MMF-US’ 100-plus membership today includes representatives of veteran and rising acts alike, such as Cindy da Silva (The Zombies, New York rock band Hollis Brown), Katherine DePaul (Judy Collins), Steve Garvan (Eric Andersen), Chris Hardin (LIVE), Michael Hausman (Aimee Mann, Suzanne Vega), management partners Jamie Kitman and Pete Smolin (Brooklyn trio Moon Hooch), Justin Seidenberg (Dr. Duke Tumatoe & The Power Trio) and Alan Wolmark (The Accidentals and John the Martyr, the rock/R&B ensemble fronted by 70-year-old former subway busker Bill Hudson).
“I was intrigued by the idea that managers could meet and exchange ideas about many issues we all shared,” says Wolmark, who joined the MMF-US in 1993. “I had had a couple of mentors in my earliest years as a manager, but that was on an irregular basis. I felt I could best serve my artists by having as wide a perspective as possible on the business.
“What many new managers do not realize is that it is quite easy to exist in a vacuum, because the daily demands on management can keep you so focused on the immediate needs of your artists,” he continues. “The MMF-US gives a new manager a great perspective on the overall industry and a way to learn all aspects as the needs arise in your artists’ development.”
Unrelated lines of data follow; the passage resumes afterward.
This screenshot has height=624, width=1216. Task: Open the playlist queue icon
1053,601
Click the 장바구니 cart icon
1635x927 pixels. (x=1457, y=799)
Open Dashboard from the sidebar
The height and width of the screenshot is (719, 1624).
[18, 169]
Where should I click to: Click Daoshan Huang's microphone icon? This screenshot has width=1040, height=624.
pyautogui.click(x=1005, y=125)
MMF-US does not draw managers of superstars, who don’t need the organization’s collective clout. But, as Bergman observes, “This business is not about becoming a superstar but earning a living. Superstardom is reserved for a few. And I always had clients who did music full time and earned a living; none of them were Uber drivers.” He points to clients he has worked with, such as Bob Halligan Jr., who has written songs for Judas Priest; Rob Friedman, who co-wrote Paul Carrack’s 1987 top 10 Billboard Hot 100 hit “Don’t Shed a Tear”; Canadian singer-songwriter Keven Jordan; New Jersey-based performer-producer Marc Ribler; and Midwest-born singer-songwriter Bill Harvey. More recently, Bergman has begun managing Timorris Lane, an actor and multilingual singer who self-released the EP Big City Life in 2016.
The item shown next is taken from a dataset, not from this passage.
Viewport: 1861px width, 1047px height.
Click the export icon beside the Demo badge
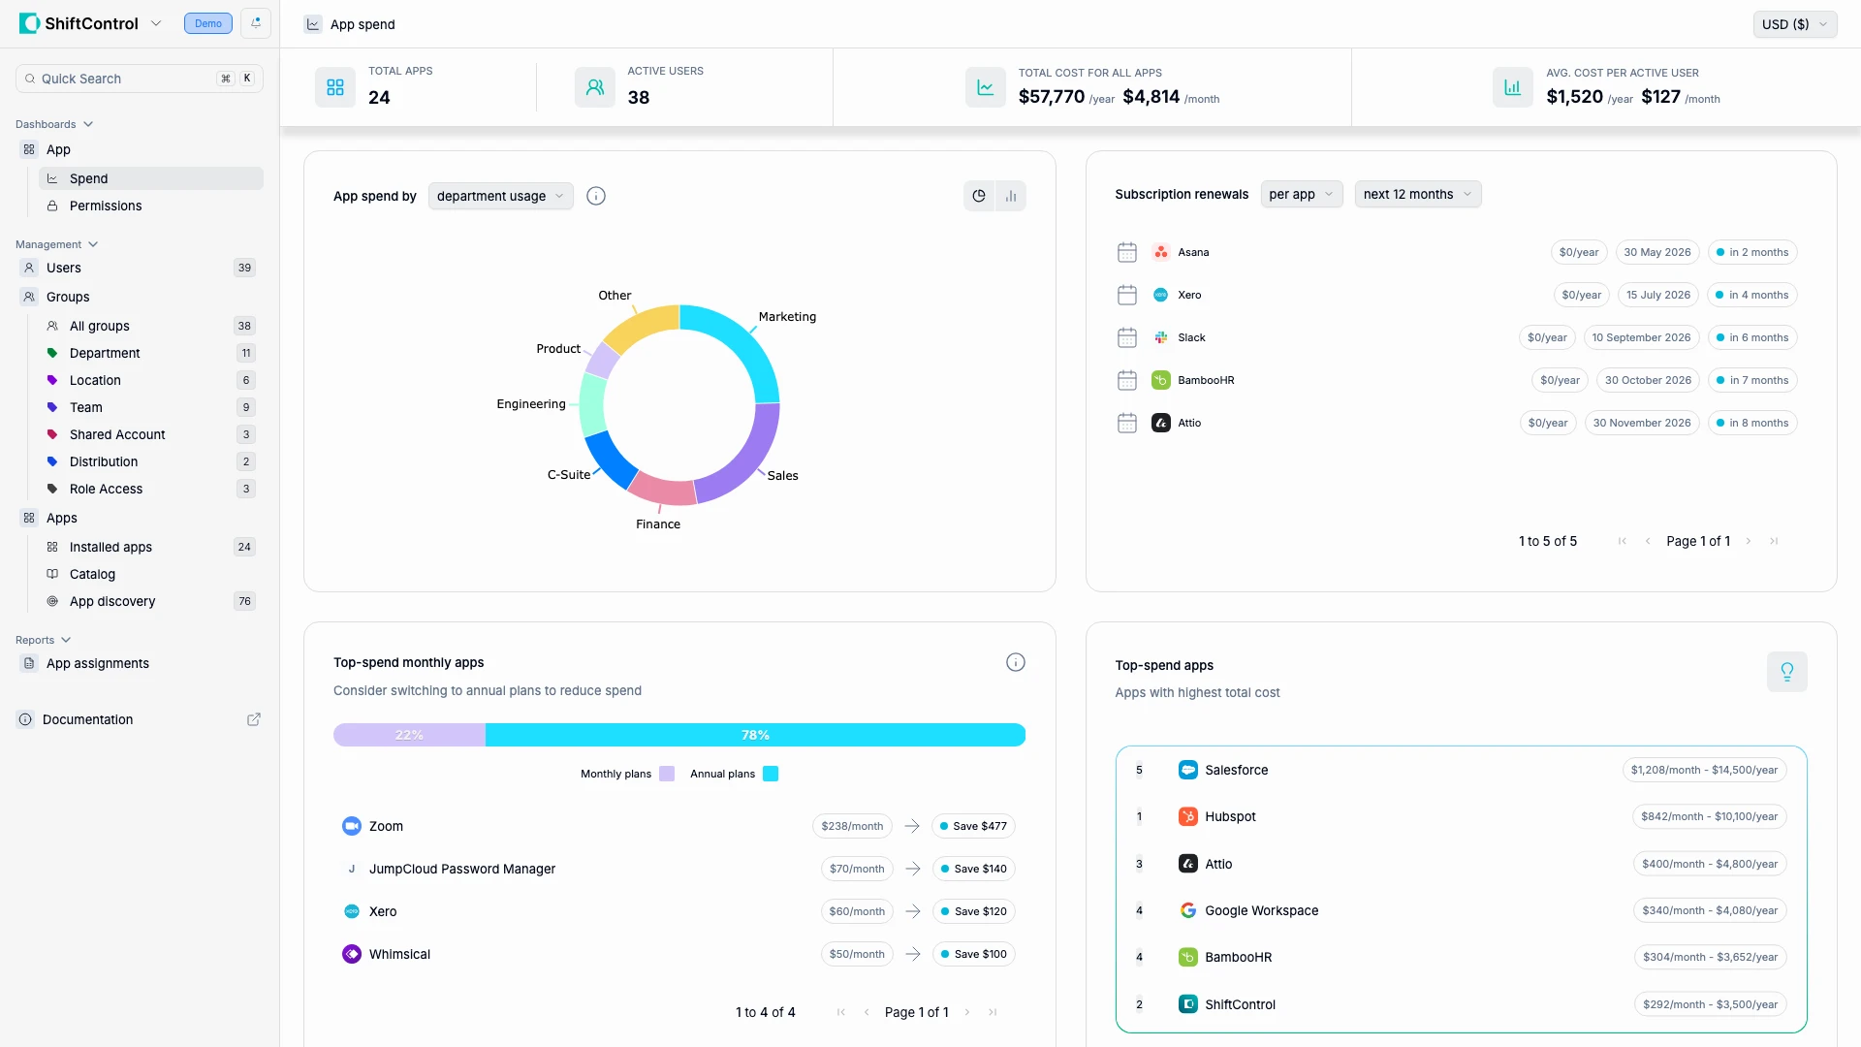[254, 22]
In the same way that the Music Managers Forum in the United Kingdom launched by taking on the issue of compensation for digital recording formats, “to make [MMF-US] viable, we needed to deal with monetary issues,” says Bergman. “There were going to be hearings in Washington, D.C. [in June 1995], about a performance right in digital sound recordings. It took me 41 phone calls to get through to someone on the House Judiciary Committee, and I said, ‘I know you want to do the right thing, but you have no one who’s going to testify who represents artists.’ ” Bergman spoke before Congress, and the advocacy of MMF-US helped shape the debate over subsequent adoption of digital performance rights for sound recordings, ensuring that online radio services like Pandora would pay artists directly for the use of their work.
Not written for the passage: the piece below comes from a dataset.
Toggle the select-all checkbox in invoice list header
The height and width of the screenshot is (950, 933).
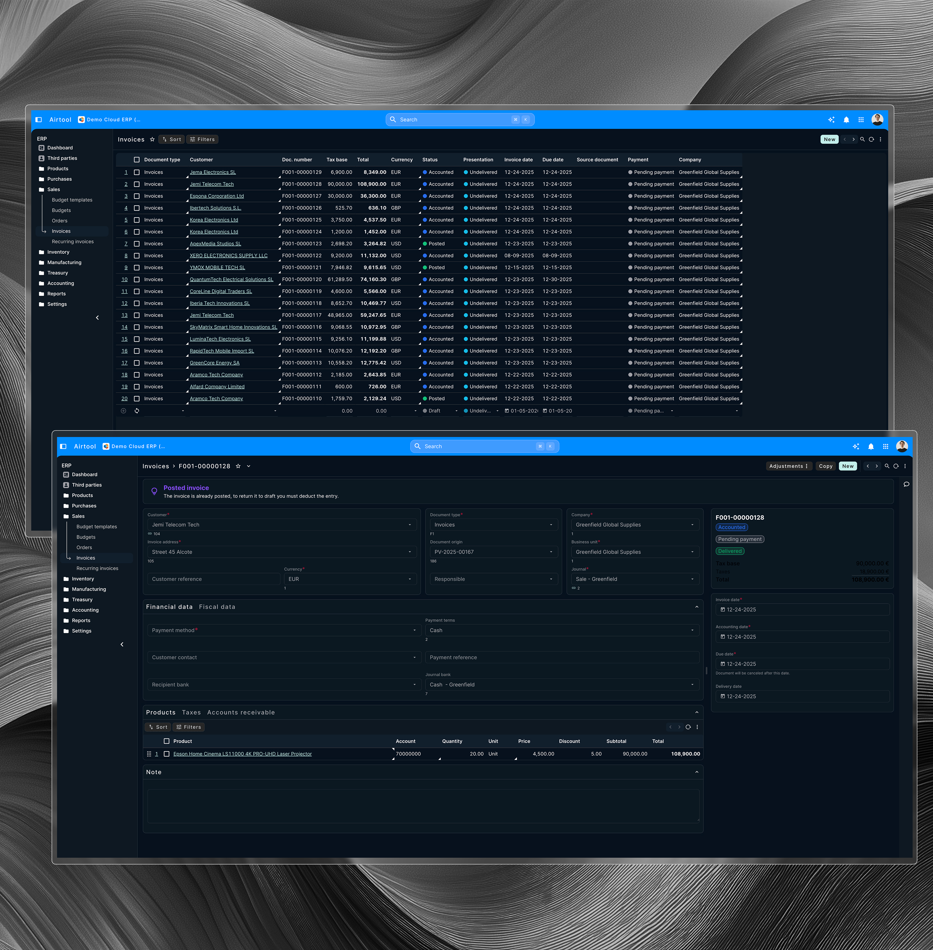[x=137, y=160]
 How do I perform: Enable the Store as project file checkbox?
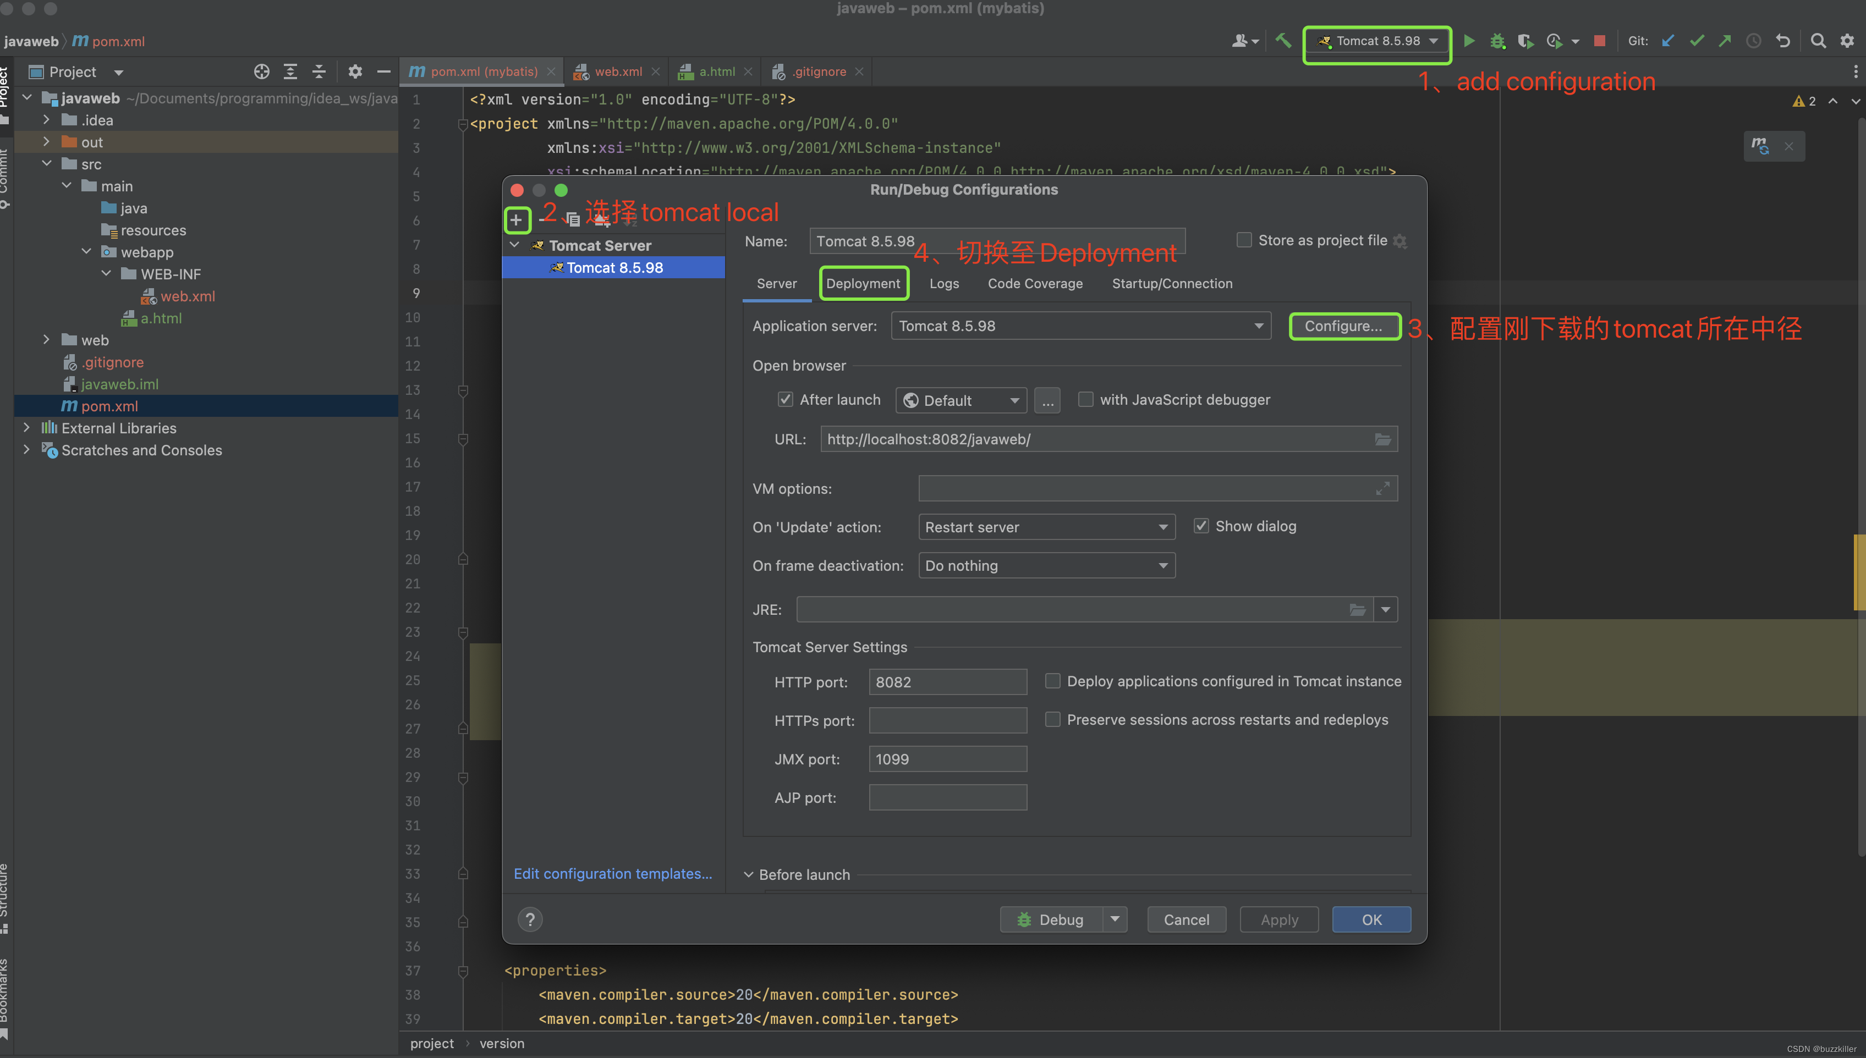pyautogui.click(x=1244, y=240)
At 25, the MMF-US hopes to expand its membership, and has continued its advocacy with a shared voice for its manager members. Like other music industry groups, its No. 1 priority is the key bill pending in Congress. “We want to see the Music Modernization Act passed,” says Bergman. “None of us are completely happy with it, but you have to start somewhere. The issues are bipartisan issues, which is unusual, and we had a unanimous vote in the House. We’re still after a terrestrial performance right [for sound recordings] -- we have digital but not terrestrial. We’d like to get rid of the California Talent Agency Act, which basically says that managers can’t operate as agents without an agency license.
“I [really] have only one priority,” says Bergman: “Creators.”
Where would he like to see the MMF-US in, say, five years?
“Hopefully, flying high so I can retire and pass it along to others,” says the 73-year-old manager. “I’ve put my whole life into this. And it’s the best decision I ever made.”